Author: Andrew Smith
Release date: 5th June 2014
Genre: YA, Contemporary, Romance, Social Issues
Ryan Dean West is a fourteen-year-old junior at a boarding school for rich kids in the Pacific Northwest. He’s living in Opportunity Hall, the dorm for troublemakers, and rooming with the biggest bully on the rugby team. And he’s madly in love with his best friend Annie, who thinks of him as a little boy.
Filled with hand-drawn info-graphics and illustrations and told in a pitch-perfect voice, this realistic depiction of a teen’s experience strikes an exceptional balance of hilarious and heartbreaking.
With the help of his sense of humor, rugby buddies, and his penchant for doodling comics, Ryan Dean manages to survive life’s complications and even find some happiness along the way. But when the unthinkable happens, he has to figure out how to hold on to what’s important, even when it feels like everything has fallen apart.
Winger has to be one of the best books I’ve read so far this year. I found myself looking forward to reading it whenever I got the chance and I was reluctant to put it down each time I had to do something else. Reading Winger also made me realise that I haven’t read a solely male-dominated book in quite some time.
At first I thought it was just a fun, diverse read. I’d heard a lot of great things about it so I had extremely high expectations and I can honestly say I wasn’t disappointed.
The plot twist at the end. I finished Winger almost a week ago and haven’t been able to write the review because I couldn’t decide whether I would be able to write it without including a spoiler. It took me this long to decide against it. Only because this is one of those spoilers that would ruin your entire life, not to mention the book, if you accidentally happened to stumble upon it and I can’t do that to anyone. So I’m just going to point out that there is a plot twist… a major one. Just putting that out there.
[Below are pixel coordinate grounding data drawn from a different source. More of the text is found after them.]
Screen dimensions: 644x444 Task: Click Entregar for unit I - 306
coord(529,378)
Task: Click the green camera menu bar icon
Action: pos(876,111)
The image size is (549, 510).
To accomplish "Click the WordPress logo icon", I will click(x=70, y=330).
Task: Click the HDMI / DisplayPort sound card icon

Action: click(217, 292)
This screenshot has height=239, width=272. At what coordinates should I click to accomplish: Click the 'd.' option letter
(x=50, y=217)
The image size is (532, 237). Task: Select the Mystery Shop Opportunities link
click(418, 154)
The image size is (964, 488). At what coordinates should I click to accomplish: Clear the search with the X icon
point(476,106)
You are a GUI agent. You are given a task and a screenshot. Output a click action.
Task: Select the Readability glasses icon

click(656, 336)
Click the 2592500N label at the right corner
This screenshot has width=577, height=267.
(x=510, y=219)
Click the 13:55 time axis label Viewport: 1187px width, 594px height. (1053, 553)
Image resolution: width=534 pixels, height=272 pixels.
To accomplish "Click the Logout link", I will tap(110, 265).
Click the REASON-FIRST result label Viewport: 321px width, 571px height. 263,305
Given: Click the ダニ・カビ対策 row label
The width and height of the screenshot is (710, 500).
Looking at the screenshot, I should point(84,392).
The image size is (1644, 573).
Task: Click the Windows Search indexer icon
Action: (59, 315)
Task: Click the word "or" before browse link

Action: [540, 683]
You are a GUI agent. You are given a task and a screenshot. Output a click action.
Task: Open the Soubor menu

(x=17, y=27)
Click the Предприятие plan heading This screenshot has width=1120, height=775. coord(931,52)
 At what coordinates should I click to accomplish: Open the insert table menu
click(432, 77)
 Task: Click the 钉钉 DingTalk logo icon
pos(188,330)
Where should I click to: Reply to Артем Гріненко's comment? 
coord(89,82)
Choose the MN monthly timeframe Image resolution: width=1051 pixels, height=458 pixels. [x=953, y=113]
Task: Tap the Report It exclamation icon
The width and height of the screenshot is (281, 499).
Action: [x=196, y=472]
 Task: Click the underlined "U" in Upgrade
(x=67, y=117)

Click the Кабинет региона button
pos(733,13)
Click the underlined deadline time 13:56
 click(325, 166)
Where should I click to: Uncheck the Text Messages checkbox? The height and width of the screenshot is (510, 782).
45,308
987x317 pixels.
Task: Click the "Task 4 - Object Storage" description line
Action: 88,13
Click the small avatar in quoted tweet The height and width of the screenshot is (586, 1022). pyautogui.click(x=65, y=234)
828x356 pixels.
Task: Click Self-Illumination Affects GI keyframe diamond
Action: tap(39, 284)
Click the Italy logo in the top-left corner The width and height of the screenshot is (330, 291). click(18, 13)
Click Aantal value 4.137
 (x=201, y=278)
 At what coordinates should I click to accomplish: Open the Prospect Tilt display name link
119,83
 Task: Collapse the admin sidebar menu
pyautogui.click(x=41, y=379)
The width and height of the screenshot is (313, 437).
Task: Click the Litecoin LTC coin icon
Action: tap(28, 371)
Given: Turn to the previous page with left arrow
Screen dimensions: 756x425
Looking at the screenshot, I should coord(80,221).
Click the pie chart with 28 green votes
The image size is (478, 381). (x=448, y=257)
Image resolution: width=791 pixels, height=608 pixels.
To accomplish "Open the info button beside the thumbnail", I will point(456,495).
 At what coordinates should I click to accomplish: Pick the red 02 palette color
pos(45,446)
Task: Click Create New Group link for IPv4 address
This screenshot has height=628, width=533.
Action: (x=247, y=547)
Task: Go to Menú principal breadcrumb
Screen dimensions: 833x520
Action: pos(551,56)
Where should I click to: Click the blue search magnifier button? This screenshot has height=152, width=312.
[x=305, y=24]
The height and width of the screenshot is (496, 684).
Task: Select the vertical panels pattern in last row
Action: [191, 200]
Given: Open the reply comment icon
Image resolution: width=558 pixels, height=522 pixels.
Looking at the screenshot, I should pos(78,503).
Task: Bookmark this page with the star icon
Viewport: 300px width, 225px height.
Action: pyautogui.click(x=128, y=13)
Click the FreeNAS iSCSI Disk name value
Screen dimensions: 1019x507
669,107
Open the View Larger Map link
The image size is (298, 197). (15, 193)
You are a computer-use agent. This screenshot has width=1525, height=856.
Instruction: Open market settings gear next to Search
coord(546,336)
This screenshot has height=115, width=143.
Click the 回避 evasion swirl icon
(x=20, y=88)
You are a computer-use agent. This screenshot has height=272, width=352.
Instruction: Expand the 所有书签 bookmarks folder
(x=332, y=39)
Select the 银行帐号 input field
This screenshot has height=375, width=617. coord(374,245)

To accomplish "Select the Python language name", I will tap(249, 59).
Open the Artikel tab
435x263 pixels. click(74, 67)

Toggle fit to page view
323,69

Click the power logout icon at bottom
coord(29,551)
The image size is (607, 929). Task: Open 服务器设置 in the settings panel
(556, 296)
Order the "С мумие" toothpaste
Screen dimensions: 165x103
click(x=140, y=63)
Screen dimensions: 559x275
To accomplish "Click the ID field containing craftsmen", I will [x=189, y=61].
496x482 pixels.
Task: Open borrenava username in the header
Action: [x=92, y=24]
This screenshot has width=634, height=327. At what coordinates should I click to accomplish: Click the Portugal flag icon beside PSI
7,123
Winger, or Ryan Dean, is a funny main character. As the youngest one in his year (?? I can never understand the whole junior/senior/American high school system) he tends to feel excluded and different most of the time and as a reader you notice this, he also has a habit of putting himself down a lot but is also extremely overconfident in front of others. An odd combination. On the other hand, his obsession with the opposite gender is quite entertaining yet sometimes borderline irritating. Joey, Winger’s gay best friend, is the sensible one who tends to scold him whenever Winger gets out of hand – and therefore, my favourite character. Joey also struggles quite a bit with his sexuality, especially being a gay guy on the rugby team.
I really did enjoy this read. I enjoyed reading about Winger’s transformation, and the illustrations were a fun bonus. Winger is one of those books that you finish and sit in the same spot for an hour or so just trying to comprehend the ending. I only just found out that there is a sequel, Stand-Off, coming out this September and I can’t wait!!!